Fixing Today’s Workplace Requires Packing Up Our Politics

🎹 Music for this post: https://www.youtube.com/watch?v=H-kA3UtBj4M.

Taking a look today (December 6th, 2021) at the New York Times Hardcover Nonfiction bestseller list, I see:

  1. History (THE 1619 PROJECT)
  2. Biography/Entertainment (WILL)
  3. Biography/Entertainment (THE LYRICS: 1956 TO THE PRESENT)
  4. Biography/Entertainment (THE STORYTELLER)
  5. Holiday (ALL AMERICAN CHRISTMAS)
  6. Entertainment / Food (TASTE)
  7. Personal stories (THESE PRECIOUS DAYS)
  8. Biography/Medicine (THE REAL ANTHONY FAUCI)
  9. History (THE PRESIDENT AND THE FREEDOM FIGHTER)
  10. Biography/Entertainment (THE BEATLES: GET BACK)

Compare that to two years ago at this time:

  1. Politics (A WARNING)
  2. Politics (TRIGGERED)
  3. Entertainment (ME)
  4. Politics (BECOMING)
  5. History (SAM HOUSTON AND THE ALAMO AVENGERS)
  6. Communication (TALKING TO STRANGERS)
  7. Personal stories (FINDING CHIKA)
  8. Personal stories (EDUCATED)
  9. Biology (THE BODY)
  10. Politics (WITH ALL DUE RESPECT)

Those differences are telling. Two years ago, post-election, with our cold civil war a-brewing, politics was our fascination. Today, we are weary for just about anything other than entertainment. Our brains and our souls need a rest and a reset.

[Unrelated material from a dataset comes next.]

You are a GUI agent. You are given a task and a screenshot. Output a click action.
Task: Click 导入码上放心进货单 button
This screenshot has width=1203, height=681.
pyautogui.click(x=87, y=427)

Interest in work-related topics is also in an ebb cycle. People are not in the mood to read books, columns, or blogs that consist of generalized advice aimed at improving their work lives. I suspect people realize that questions about what’s truly going on right now in the workforce have no easy answers. What’s truly going on is that our cold civil war has bled into our work life.

The Progressive CIO was borne out of my epiphanies in the wake of COVID-19 — a long and turbulent wake that we are still navigating. My writings have reflected my work and encounters along the way. In recent months, however, I’ve slowed. I have nothing to offer that I think can address our cold civil war, and writing more about the eight foundational values of The Progressive CIO seems tone-deaf at the moment. While those values are — and always will be — important, getting back to considering them will require navigating out of our current wake, which requires addressing politics.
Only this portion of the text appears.